Artemisinin-based combination therapy (ACT) is the treatment of choice for uncomplicated falciparum malaria. Artemether-lumefantrine (AL), a fixed dose co-formulation, has recently been approved for marketing in India, although it is not included in the National Drug Policy for treatment of malaria. Efficacy of short course regimen (4 × 4 tablets of 20 mg artemether plus 120 mg lumefantrine over 48 h) was demonstrated in India in the year 2000. However, low cure rates in Thailand and better plasma lumefantrine concentration profile with a six-dose regimen over three days, led to the recommendation of higher dose globally. This is the first report on the therapeutic efficacy of the six-dose regimen of AL in Indian uncomplicated falciparum malaria patients. The data generated will help in keeping the alternative ACT ready for use in the National Programme as and when required.

Methods

One hundred and twenty four subjects between two and fifty-five years of age living in two highly endemic areas of the country (Assam and Orissa) were enrolled for single arm, open label prospective study. The standard six-dose regimen of AL was administered over three days and was followed-up with clinical and parasitological evaluations over 28 days. Molecular markers msp-1 and msp-2 were used to differentiate the recrudescence and reinfection among the study subjects. In addition, polymorphism in pfmdr 1 was also carried out in the samples obtained from patients before and after the treatment.

Results

The PCR corrected cure rates were high at both the sites viz. 100% (n = 53) in Assam and 98.6% (n = 71) in Orissa.
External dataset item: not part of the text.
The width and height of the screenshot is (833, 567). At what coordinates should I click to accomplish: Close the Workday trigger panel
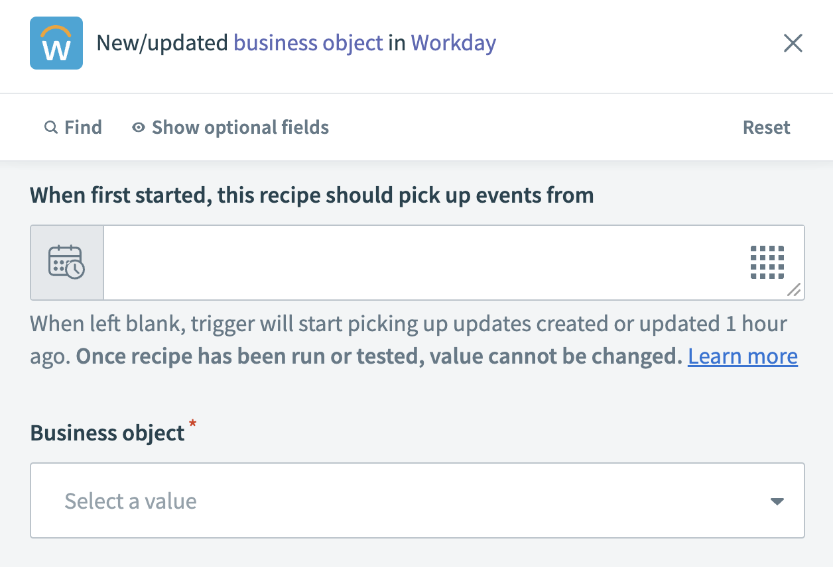click(x=793, y=44)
The only treatment failure case on D7 was a malnourished child. The drug was well tolerated with no adverse events. Patients had pre-treatment carriage of wild type codons at positions 86 (41.7%, n = 91) and 184 (91.3%, n = 91) of pfmdr1 gene.

Conclusion

AL is safe and effective drug for the treatment of acute uncomplicated falciparum malaria in India. The polymorphism in pfmdr 1 gene is not co-related with clinical outcome. However, treatment failure can also occur due to incomplete absorption of the drug as is suspected in one case of failure at D7 in the study. AL can be a viable alternative of artesunate plus sulphadoxine/pyrimethamine (AS + SP), however, the drug should be used rationally and efficacy needs to be monitored periodically.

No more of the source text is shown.